Bugün yağmur altında yine sevdiğim bir sokakta yürüdüm...
Eve gelene kadar da yolu uzattım. Her adımımda yere serilmeyişime şaşırdım. Süreyya Plajı istasyonunda bir ara yalpaladım ama tutundum direğe...
Ve her adımımda sevdiğim kadını çok özledim...
Belli oldu... en çok Maltepe mahvedecek beni, sonra da annem...
Dün sabah balkondan içeri girdiğimde bana "Sen evde gezinirken Nur'un yokluğu o kadar belli ki. Hep yanında bitiyordu senin. Hep yan yanaydınız. Alışamadım." dedi. Alış(a)ma anneciğim. Alışamayalım zaten. İnsan; yitirmeye, kaybetmeye alışmamalı... İçinde kötülük taşımadan yapılan kötülükler var. Anneminki gibi... Bu evin her yerinde de en çok Nur'un izi var. Ne yapsın? 74 yıllık çınar... bir bakışta görüyor evladının nasıl eksildiğini...

Çıkarılan malzeme
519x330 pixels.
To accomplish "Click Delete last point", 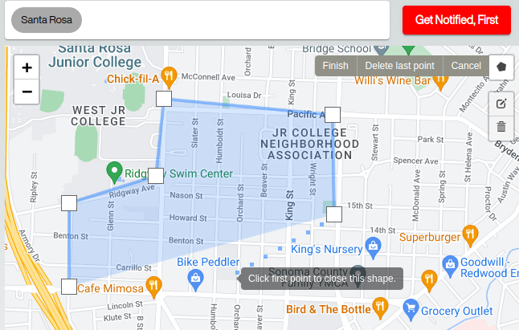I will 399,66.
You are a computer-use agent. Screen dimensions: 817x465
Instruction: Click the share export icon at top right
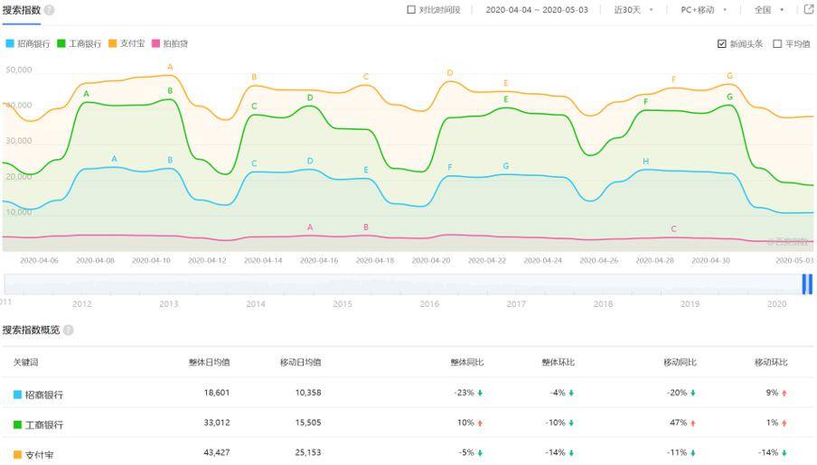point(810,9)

--

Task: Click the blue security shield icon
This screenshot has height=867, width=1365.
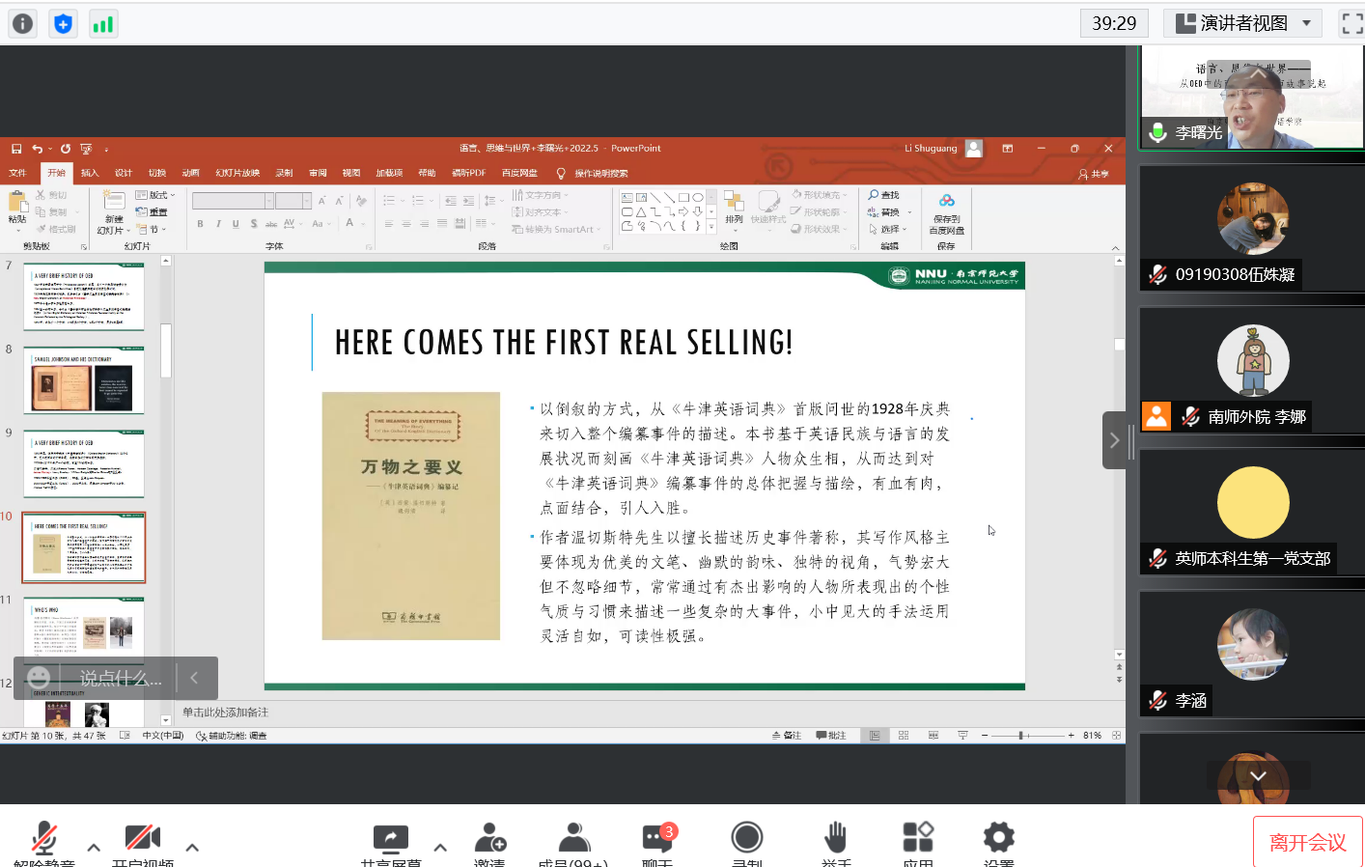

Yapılacak görev
Okuma metninde "Bugün yağmur altında" sözlerinden başlayıp "kadını çok özledim..." sözleri de dahil olmak üzere bölümü aynen yazın.

Görev yanıtı
Bugün yağmur altında yine sevdiğim bir sokakta yürüdüm...
Eve gelene kadar da yolu uzattım. Her adımımda yere serilmeyişime şaşırdım. Süreyya Plajı istasyonunda bir ara yalpaladım ama tutundum direğe...
Ve her adımımda sevdiğim kadını çok özledim...